Step 3: Bring down 04 to get 104 as the new dividend. Add the old divisor with the same number 7 + 7 to get 14, which will be our new divisor.

Step 4: The new divisor is 14n. We need to find the value of n where 14n × n ≤ 104. Let us consider n as 7, now 147 × 7 = 1029.

Step 5: Subtract 1040 from 1029, the difference is 11. The quotient is 22.4 so far.
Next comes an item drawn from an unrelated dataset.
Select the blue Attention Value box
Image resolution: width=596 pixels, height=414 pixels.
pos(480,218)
Step 6: Since the dividend is less than the divisor, we need to add a decimal point. Adding the decimal point allows us to add two zeroes to the dividend. Now the new dividend is 1100.

Step 7: Now we need to find the new divisor that is 22 because 224 × 22 = 11000.

Step 8: Subtracting 11000 from 1100 gives us a result of 0.

Step 9: Continue doing these steps until we get two numbers after the decimal point. Suppose if there is no decimal value, continue till the remainder is zero.

So the square root of √504 is approximately 22.45.

The approximation method is another method for finding square roots. It is an easy method to find the square root of a given number. Now let us learn how to find the square root of 504 using the approximation method.

Step 1: Now we have to find the closest perfect squares of √504. The smallest perfect square less than 504 is 484, and the largest perfect square more than 504 is 529. √504 falls somewhere between 22 and 23.

Step 2: Now we need to apply the formula that is (Given number - smallest perfect square) / (Greater perfect square - smallest perfect square). Going by the formula (504 - 484) ÷ (529 - 484) = 20 ÷ 45 ≈ 0.444

Using the formula, we identified the decimal point of our square root. The next step is adding the value we got initially to the decimal number, which is 22 + 0.444 = 22.444.

• Square root: A square root is the inverse of a square. Example: 4^2 = 16 and the inverse of the square is the square root that is √16 = 4.
   
• Irrational number: An irrational number is a number that cannot be written in the form of p/q, where q is not equal to zero and p and q are integers.
   
• Principal square root: A number has both positive and negative square roots; however, it is always the positive square root that has more prominence due to its uses in the real world. That is the reason it is also known as the principal square root.
   
• Prime factorization: The expression of a number as the product of its prime factors. Example: The prime factorization of 504 is 2^3 × 3^2 × 7.
   
• Long division method: A step-by-step process to find the square root of a number by dividing and finding the quotient, used especially for non-perfect squares.